Consumir apenas uma bebida diária de álcool aumenta o risco de morrer de câncer, alerta pesquisa publicada na revista The Lancet.

Consumir apenas uma bebida por dia eleva o risco de morrer de câncer em adultos, segundo um estudo publicado na revista científica The Lancet Regional Health — Americas. A análise revelou que as mortes por neoplasias atribuíveis ao consumo de álcool dobraram nas últimas três décadas nos Estados Unidos.
Impacto biológico e tipos de tumores associados
O consumo diário eleva a mortalidade por tumores de mama, cólon, reto, fígado, esôfago, estômago, pâncreas e regiões de cabeça e pescoço. No organismo, o álcool é metabolizado em acetaldeído, um composto químico altamente tóxico com potencial comprovado de danificar o DNA celular.
A ingestão contínua também prejudica a absorção de micronutrientes essenciais na defesa celular, a exemplo das vitaminas A, C, D e folatos. Além disso, a substância atua diretamente na alteração dos níveis hormonais, ampliando a proliferação de células malignas sensíveis ao estrogênio.
Faixas etárias atingidas e avanço em jovens
A taxa de mortalidade associada à substância é mais expressiva entre homens a partir dos 55 anos, grupo no qual o tumor de fígado lidera as perdas. No entanto, o levantamento acendeu um alerta para o avanço acelerado da incidência entre jovens e adultos de 20 a 54 anos.
Nessa faixa etária mais jovem, o câncer colorretal despontou como a principal causa de mortes provocadas por bebidas alcoólicas em homens. Entre mulheres jovens, o tumor de mama permaneceu como a maior ameaça de óbito, seguido pelos tumores do trato gastrointestinal.

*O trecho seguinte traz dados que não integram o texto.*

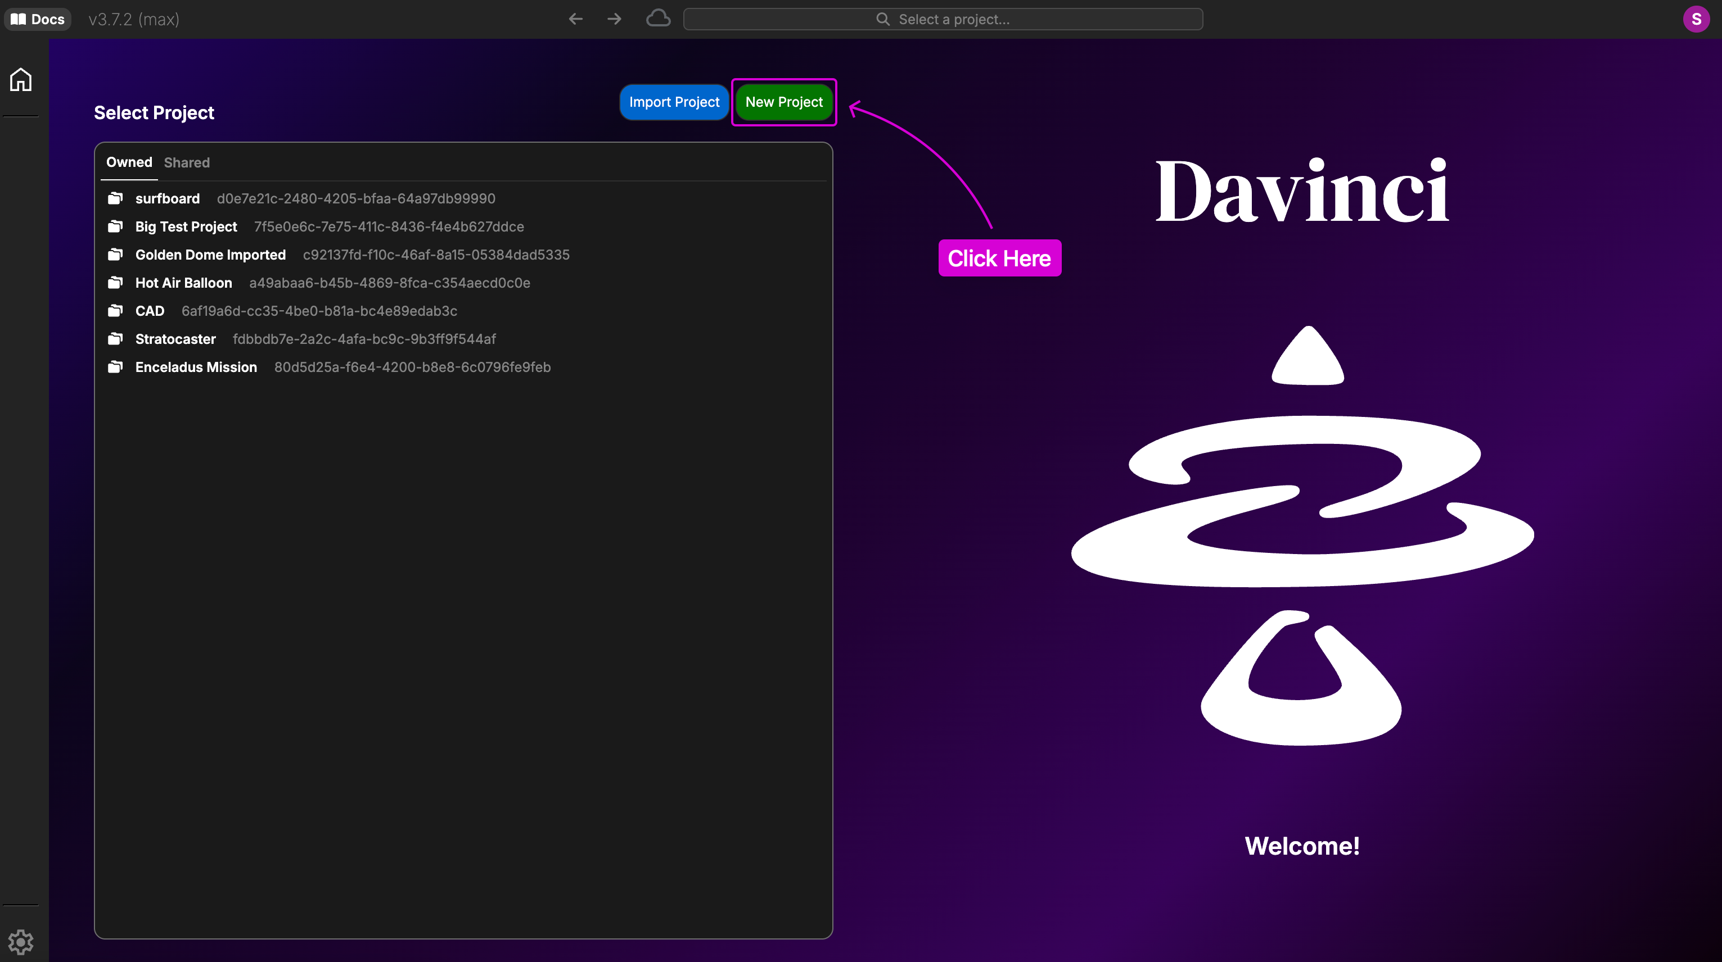The height and width of the screenshot is (962, 1722).
Task: Select the Hot Air Balloon project
Action: point(183,283)
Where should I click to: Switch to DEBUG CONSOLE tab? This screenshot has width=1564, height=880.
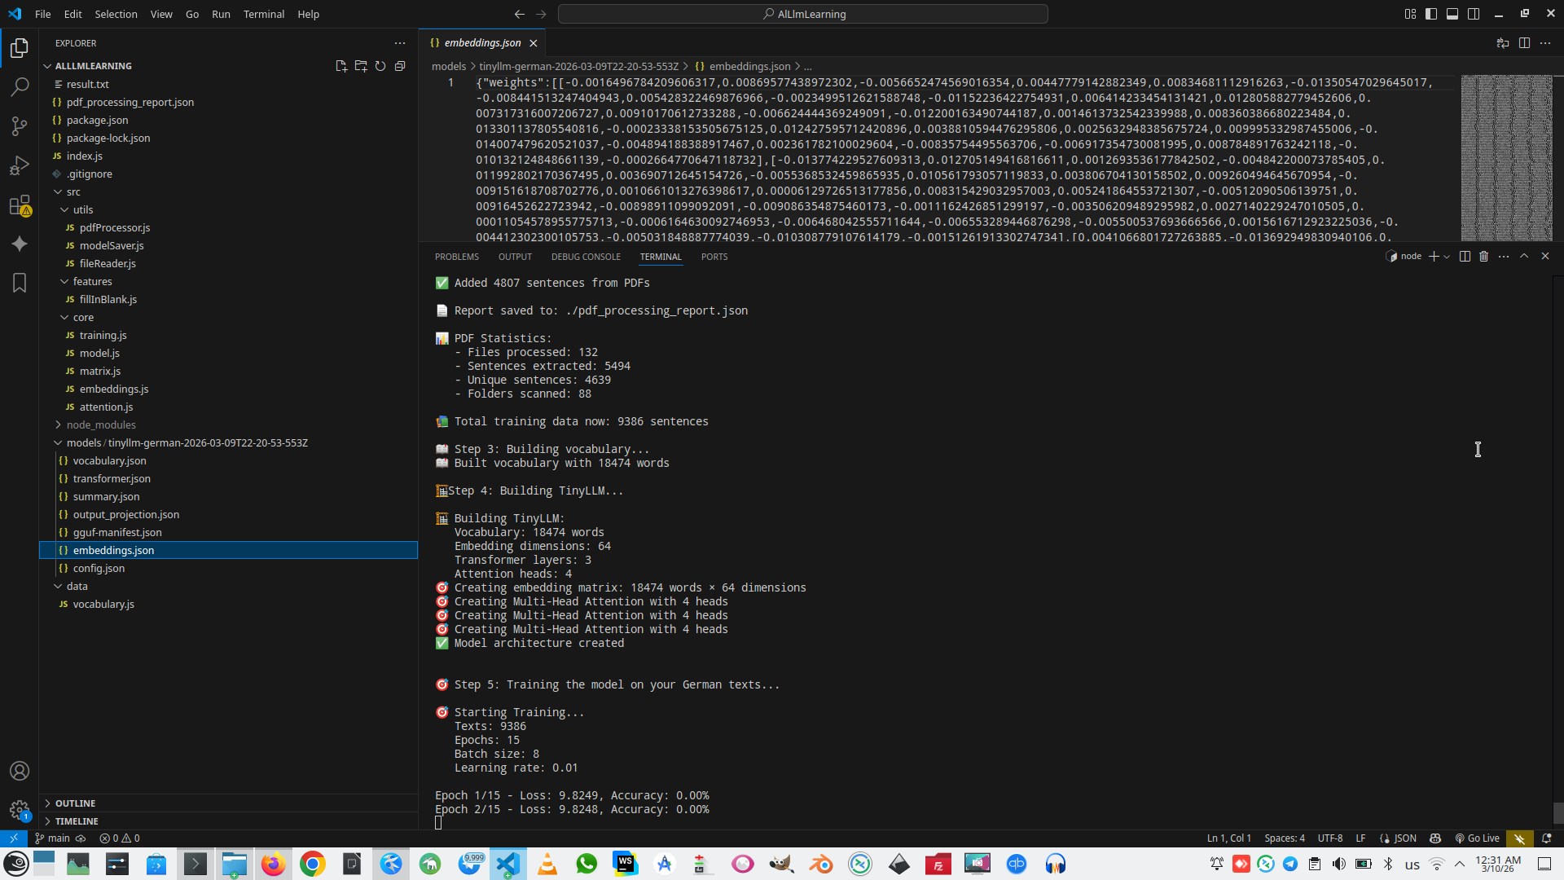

Ausência de dose segura segundo especialistas
O estudo liderado por pesquisadores do Sylvester Comprehensive Cancer Center desconstrói a tese de que o consumo moderado oferece benefícios protetivos globais. Especialistas destacam que não existe limiar mínimo seguro de ingestão quando o critério analisado é o desenvolvimento de tumores.
A recomendação das entidades oncológicas internacionais é reduzir o consumo ao menor patamar possível no cotidiano. Pequenas mudanças de hábito e a moderação severa na frequência já diminuem a exposição contínua do organismo aos processos inflamatórios crônicos.